Susana Mendoza said that she would be immediately suspending 'offset' fund payments to Dolton after the village failed to hand over financial reports.
The money is on pace to total $135,000, according to The Chicago Tribune, and is she threatening to fine them a total of $78,600 if they don't hand over the reports.
Mayor Tiffany Henyard has been clinging onto power despite criticism over her management of Dolton and her alleged lavish spending.
Mendoza said that Henyard had 'willfully refused to turn over the annual reports all municipalities are required to file' with her office.
The reports include a financial report, financial audit and reports on the performance of Dolton's three tax increment financing districts.
The offset money is collected from parking tickets and parking fines, that a person in the community hasn't paid.
That money is then withheld from the state income tax refunds by the comptroller, before it is then distributed to towns. Last year Dolton collected $120,000.
Mendoza said in a statement: 'When municipalities around Illinois are having legitimate problems filing their annual reports with us, based on staffing or other issues, we earnestly work with them to get them into compliance.
'Dolton is different. The Mayor’s office has refused to communicate with us or address the problem.
'If Mayor Henyard refuses to follow state law, my office will use the tools at our disposal to safeguard the interests of Dolton’s citizens.'
Dolton's self-proclaimed 'super mayor', Henyard is said to have racked up eye watering costs including $40,00 spent on Amazon in a single day.
Last week, a probe by former Chicago Mayor Lori Lightfoot uncovered a $3.6 million deficit in the town's budget which has emerged under Henyard's tenure.
Just a year after she took office in April 2022, Dolton had a $5.6 million budget surplus.

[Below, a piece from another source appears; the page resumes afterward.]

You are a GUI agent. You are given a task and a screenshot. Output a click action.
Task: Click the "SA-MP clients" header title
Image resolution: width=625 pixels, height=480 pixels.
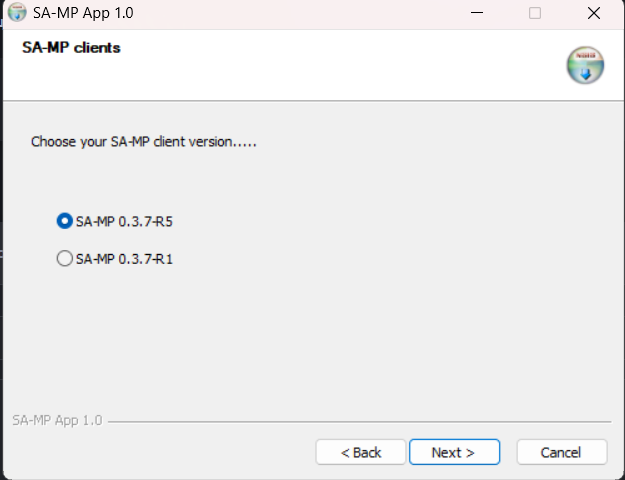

'The village has been unable to pay all of its monthly expenditures with its available cash balance,' Lightfoot told a special meeting on Thursday, the Chicago Sun Times reports.
Among these expenses was a $7,700 spent at Target, Walgreens, Wayfair and other retailers on September 1, 2023.
Lightfoot does not identify Henyard as making the transactions and said her officials rarely provided purchase receipts.
Other concerning revelations center on 'rampant' police over time which saw two officers double their 2024 pay by raking in six figures' worth of overtime each, Lightfoot said.
Deputy Chief Lewis Lacey was fired from the force last week and now faces nine counts of fraud.
Prosecutors say Lacey, 61, hid his true income to better position himself in multiple bankruptcy lawsuits.
Henyard was banned from using Dolton village credit cards earlier this month after the Illinois village board of trustees brought in measures against her.
The trustees said that they will only allow the Director of Administrative Services to use the village's credit card on 'board-approved purchases' only.
The high-rolling mayor, who earns $300,000 for her public duties, has spent thousands more on first class trips, a professional hair and makeup team and a security detail.